-- Start Passage provided --

ALA Conference in San Francisco 2015

The entrance where you need a badge
Ok, I’ve been meaning to write about the ALA (American
Library Association) since I went recently. I’ll try to keep this short. On a
sunny but brisk weekend in Frisco I went to the ALA and visited my TYS Crew and
friends painting a mural near by at the Ybca.

My crew mates and friends painting murals

 Awareness: Ok, first of all to even go to something like
this I had to be in the right state of mind. I mean it helps greatly that this
was near my city (Oakland) this year, because it travels to a different city
every year. But when I say awareness, I mean that it took me a while to even
see the value of going to any kind of conference. Especially one thrown by
librarians. But, now that I’m aware I want to share it with you in case
storytelling in books is of interest to you.

-- End Passage provided --
-- Start Supplied information --

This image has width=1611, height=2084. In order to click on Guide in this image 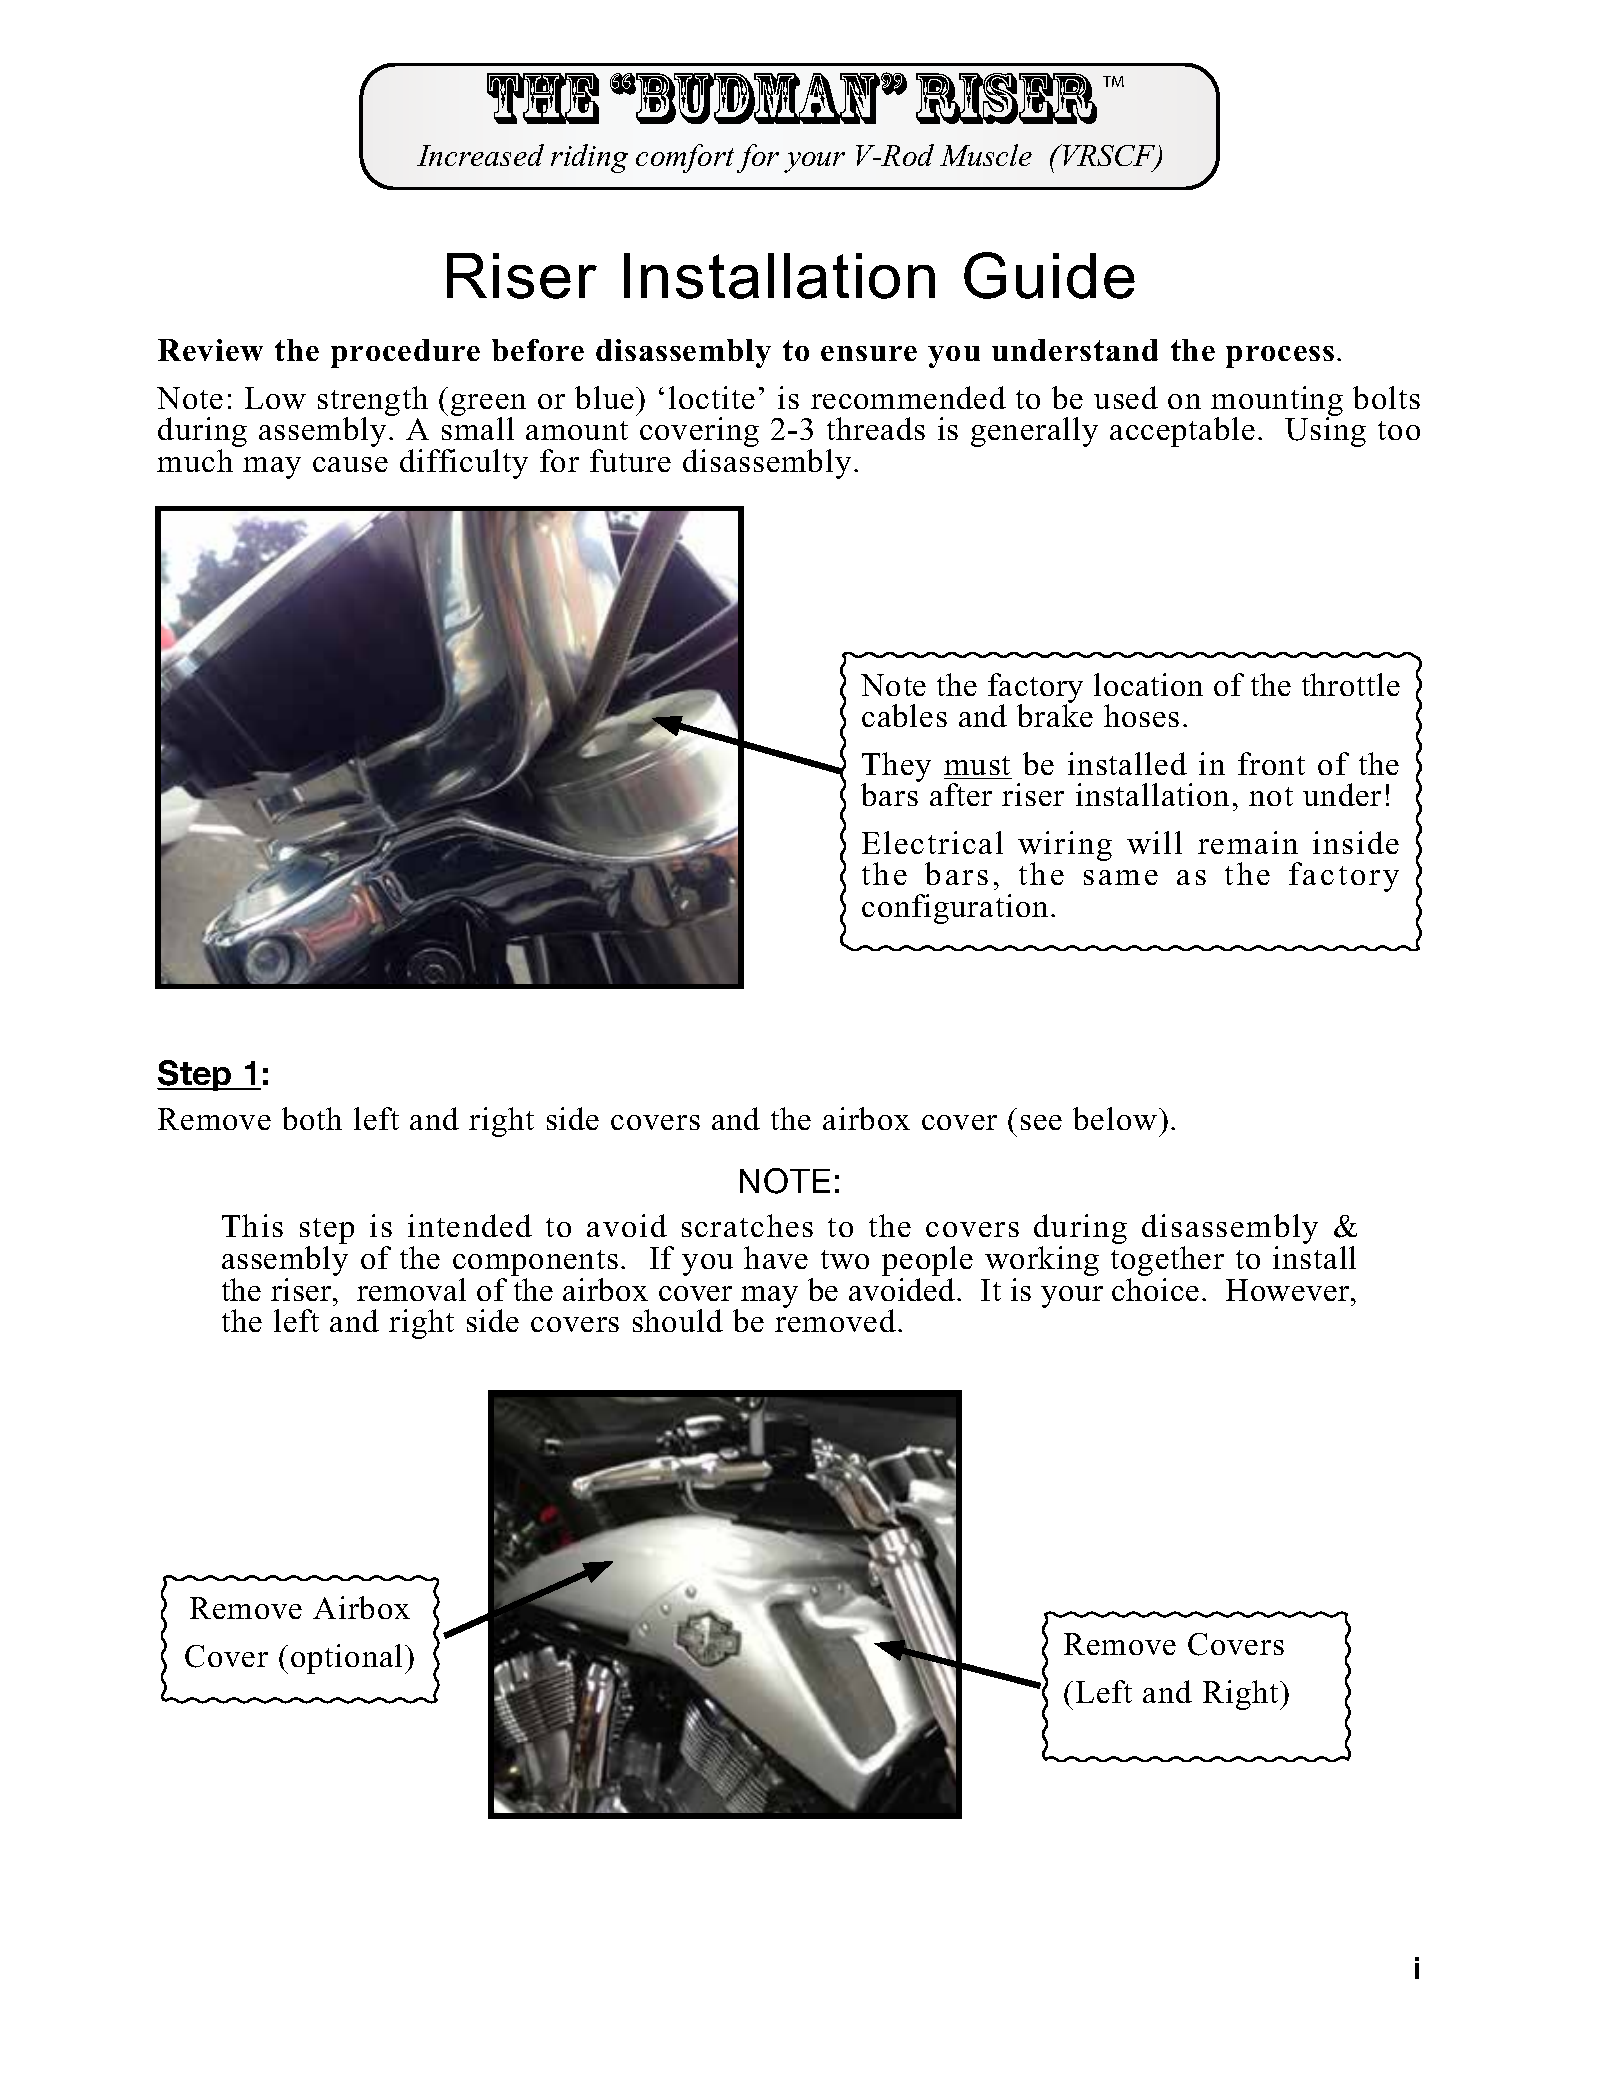, I will do `click(1049, 275)`.
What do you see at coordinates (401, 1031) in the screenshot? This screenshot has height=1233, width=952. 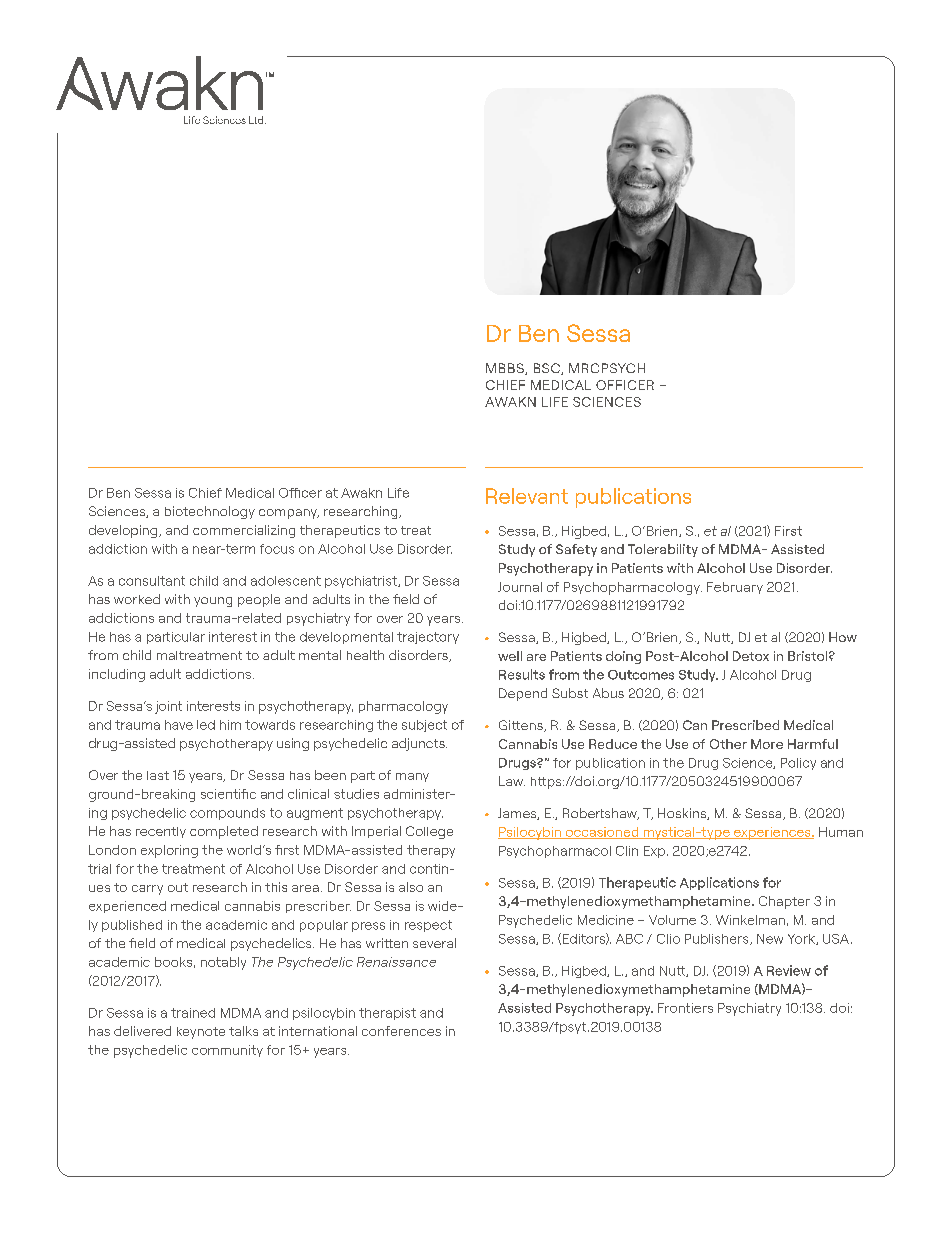 I see `conferences` at bounding box center [401, 1031].
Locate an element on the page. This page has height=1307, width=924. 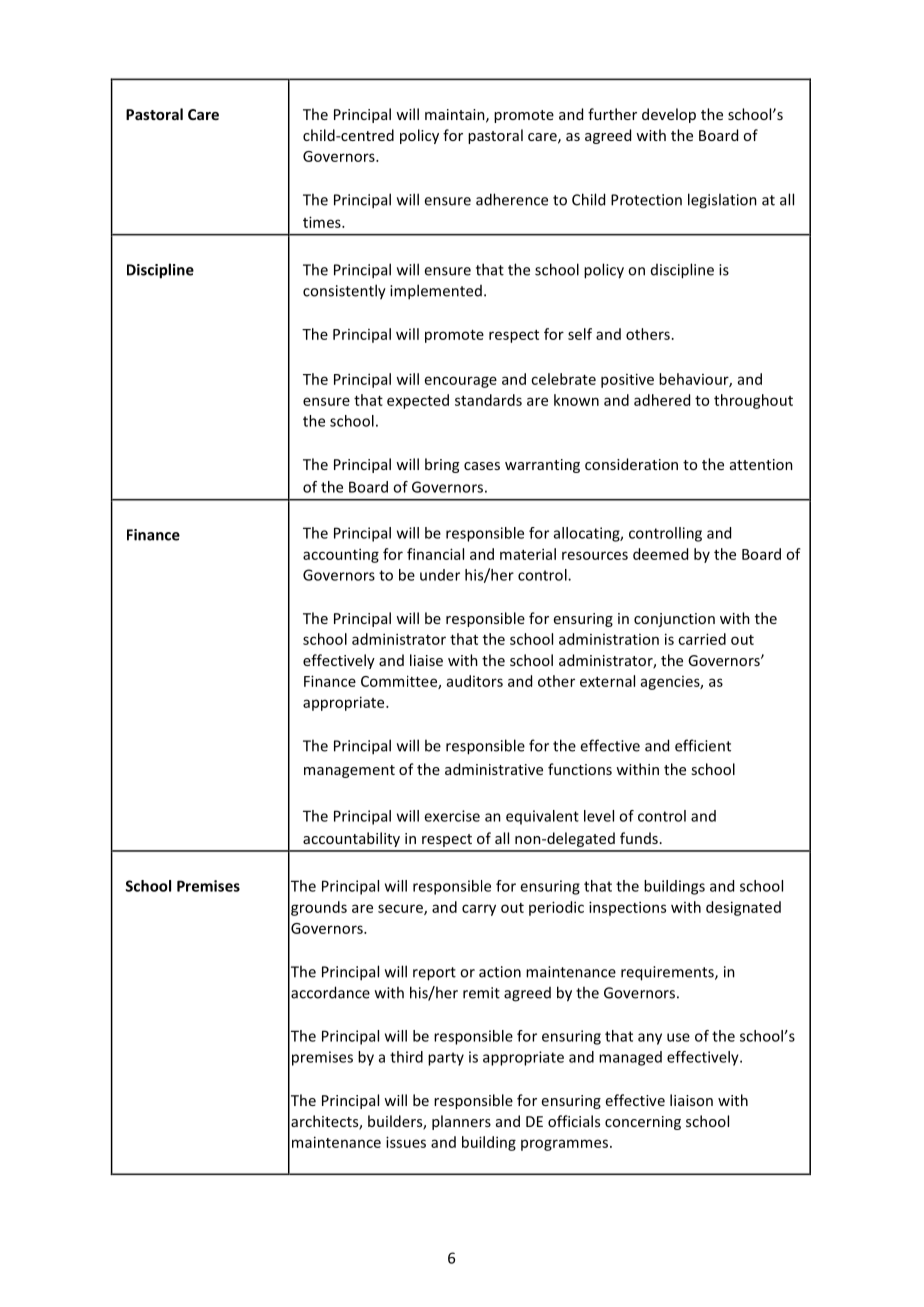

-- End Supplied information --

Copy the passage of the ALA conference post above from "ALA Conference in" to "at the Ybca.", word for word.

ALA Conference in San Francisco 2015

The entrance where you need a badge
Ok, I’ve been meaning to write about the ALA (American
Library Association) since I went recently. I’ll try to keep this short. On a
sunny but brisk weekend in Frisco I went to the ALA and visited my TYS Crew and
friends painting a mural near by at the Ybca.